Ms Vaughan graduated from Loughborough with a degree in Design and Engineering — and was working at the £30,000-a-year Rutland school as a DT teacher.

While she never taught Student A, she got to know him when she helped with the co-ed school’s cadet force.

The panel hearing found her guilty of unacceptable professional conduct and banned her indefinitely from teaching in any school, sixth-form college, youth accommodation or children’s home in England.

Ruth Vaughan

Hearing chairman Alan Meyrick said: “The panel considered that the relationship with Student A was borne out of the position of trust that Miss Vaughan was in as a teacher in Student A’s school – despite him having recently left.
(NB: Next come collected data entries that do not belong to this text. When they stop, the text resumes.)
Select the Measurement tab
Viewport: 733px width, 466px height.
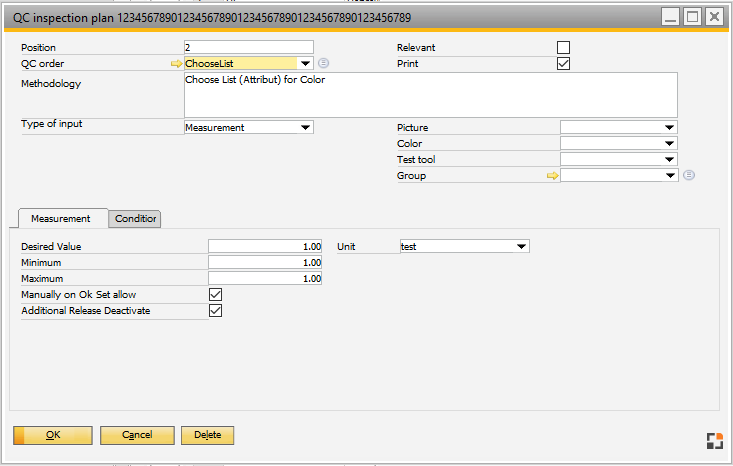(x=61, y=219)
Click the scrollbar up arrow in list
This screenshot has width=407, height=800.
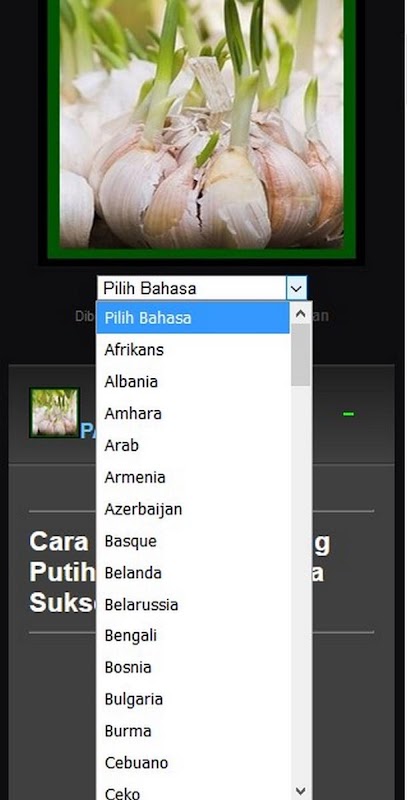[300, 314]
“Miss Vaughan’s obligations would not have changed overnight. This was indicated by the school policy preventing social media interactions with former pupils until September 1 after the pupil left the school.

“If such interaction was prevented, it is apparent that a relationship would also have been a serious breach of the school’s policies, practices and ethos.”

While he explained there was no indication Student A was vulnerable, he added: “I am satisfied that the conduct of Miss Vaughan fell significantly short of the standards expected of the profession.”